It's very relevant as it gives a sense of scale of the issue and how little
power is actually produced.

> The relevant comparision is the required power to push the USS Seawolf
> forward and what speed can you get with 84kW

Since you're apparently checking all my comments you've likely seen Gotland's
2x75kW AIP gives it a top speed of 5kn. These 85kW would be a smidge above
half that on a submarine about 6 times the weight. The relationship is
probably somewhat non-linear but I'd say the result would be around "geriatric
pacing".

> Don't forget that it is a sub and silent running is likely way more valuable
> than fast running (nobody is saying they can't have two methods of
> propulsion)

You could get about the same effect by just shutting down propulsion entirely.

> Also, I don't know anything about this USS Seawolf - is it a nuclear sub?
> IIRC the problem with them is that the pumps cooling the atomic core can't
> be shut down, meaning there is always detectable sound.

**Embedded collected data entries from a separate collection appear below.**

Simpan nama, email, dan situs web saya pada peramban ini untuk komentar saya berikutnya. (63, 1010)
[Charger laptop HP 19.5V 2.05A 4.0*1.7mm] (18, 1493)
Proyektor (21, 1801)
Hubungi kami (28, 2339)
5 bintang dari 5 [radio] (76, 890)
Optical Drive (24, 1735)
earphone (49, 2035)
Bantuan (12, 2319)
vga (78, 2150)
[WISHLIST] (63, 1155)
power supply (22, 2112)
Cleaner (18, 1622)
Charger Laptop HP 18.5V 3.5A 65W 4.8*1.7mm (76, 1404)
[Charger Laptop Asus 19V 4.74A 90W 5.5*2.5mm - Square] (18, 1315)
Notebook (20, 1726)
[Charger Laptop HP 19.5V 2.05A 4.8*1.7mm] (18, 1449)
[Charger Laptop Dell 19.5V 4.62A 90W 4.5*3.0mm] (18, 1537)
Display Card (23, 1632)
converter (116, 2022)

That doesn't seem to have any relevance to my point that this tech doesn't
seem able to actually provide propulsion for a sub'.

> Would a hose with this material on the inside be able to pump cooling water
> silently? Don't forget that the 'pump' in that case could be almost the
> entire length of the sub..

You do realise there's other shit in a sub than just reactor cooling systems
right?

------
driverdan
> We’ve got a device that works, and we’ve got a number of ways we can run it.
> But we have not, for example, yet lit up a lightbulb.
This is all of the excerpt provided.